SQN

Sequence Number

Security →
Introduced in Rel-2 Also in: User Equipment

SQN is a security parameter in 3GPP authentication protocols that is generated by the network to ensure freshness, prevent replay attacks, and is verified by the UE for mutual authentication and key derivation.

Category
Security
Introduced
Rel-2
Where
Security
Also touches
1 segments
Specifications
13 specs
SQN Description Purpose Related Classification Detected Changes Specifications

Description

The Sequence Number (SQN) is a fundamental security element in 3GPP systems, defined across multiple specifications such as 33.102 and 33.401, as part of the Authentication and Key Agreement (AKA) protocol. SQN is a counter or nonce value generated by the network's authentication center (AuC) or home subscriber server (HSS) to ensure the freshness of authentication vectors and prevent replay attacks. During the authentication process, SQN is included in the authentication token (AUTN) sent to the User Equipment (UE), which then verifies it against locally stored values to confirm that the authentication request is current and not a duplicate. This mechanism is essential for mutual authentication, where both the network and UE validate each other's legitimacy, and for deriving session keys (e.g., CK, IK) that secure subsequent communications.

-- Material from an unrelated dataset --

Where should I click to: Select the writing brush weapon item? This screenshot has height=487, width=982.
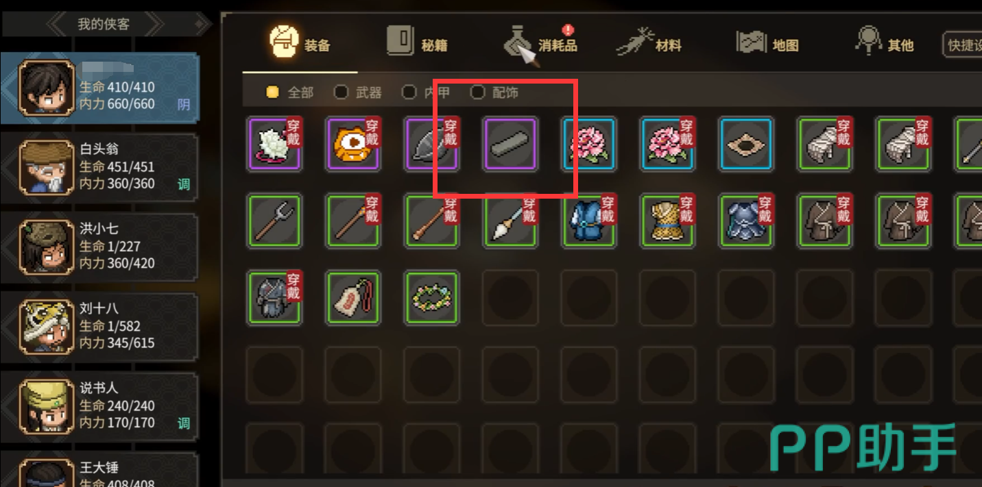pyautogui.click(x=511, y=220)
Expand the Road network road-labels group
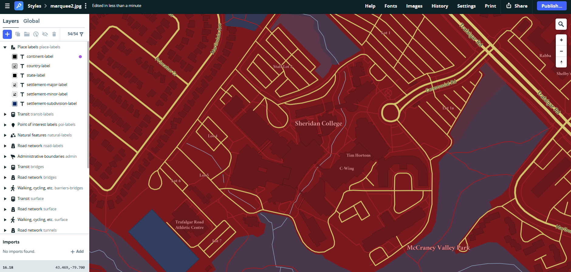 click(x=5, y=146)
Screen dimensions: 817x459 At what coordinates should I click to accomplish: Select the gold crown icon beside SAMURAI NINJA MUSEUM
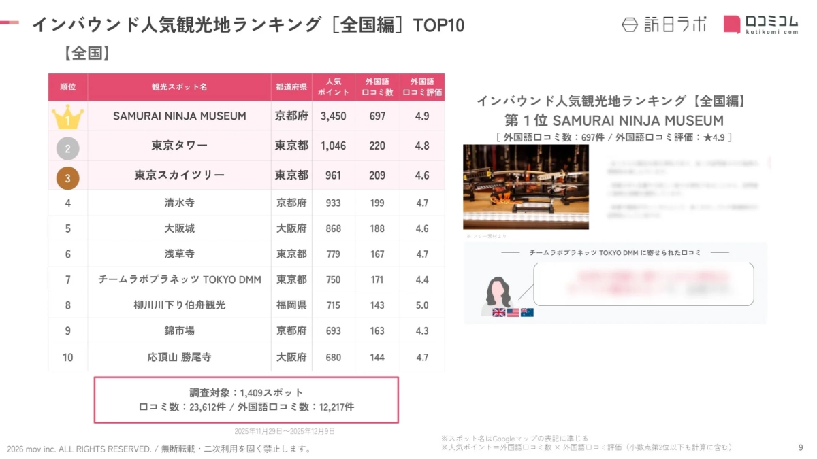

Architecturally, SQN operates within the security layer of the core network and UE, interfacing with components like the AuC, HSS, and the UE's universal subscriber identity module (USIM). The SQN is typically a 48-bit value, structured to include sequence information and optionally an index for management. It works by being incremented or updated by the network for each authentication instance, ensuring uniqueness. When the UE receives an AUTN, it extracts the SQN, checks its freshness based on a window of acceptable values, and if valid, proceeds with key derivation. If the SQN is out of sync (e.g., due to network issues or attacks), the UE may trigger resynchronization procedures, as defined in specifications like 33.102, to restore security alignment without compromising service.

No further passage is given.